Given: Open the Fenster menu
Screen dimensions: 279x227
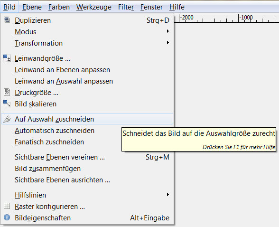Looking at the screenshot, I should [x=152, y=7].
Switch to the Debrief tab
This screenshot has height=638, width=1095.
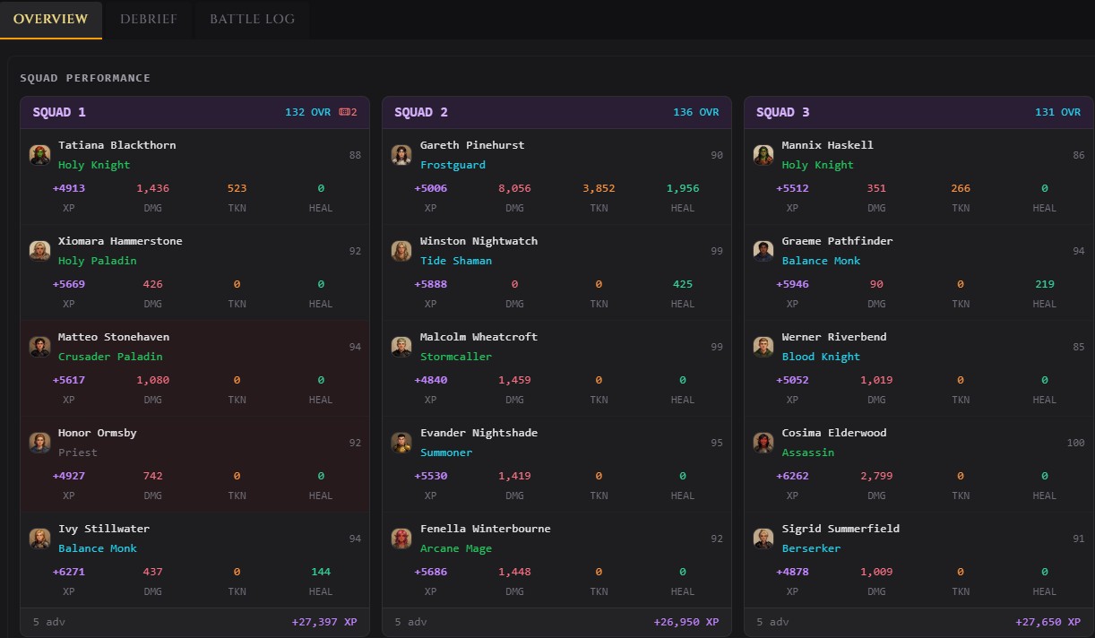149,19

_The task_
Leave the pictures out and reproduce all of the records exactly.

_Expected answer_
Given: Open the Fenster menu
Screen dimensions: 279x227
Looking at the screenshot, I should [x=152, y=7].
Switch to the Debrief tab
This screenshot has height=638, width=1095.
149,19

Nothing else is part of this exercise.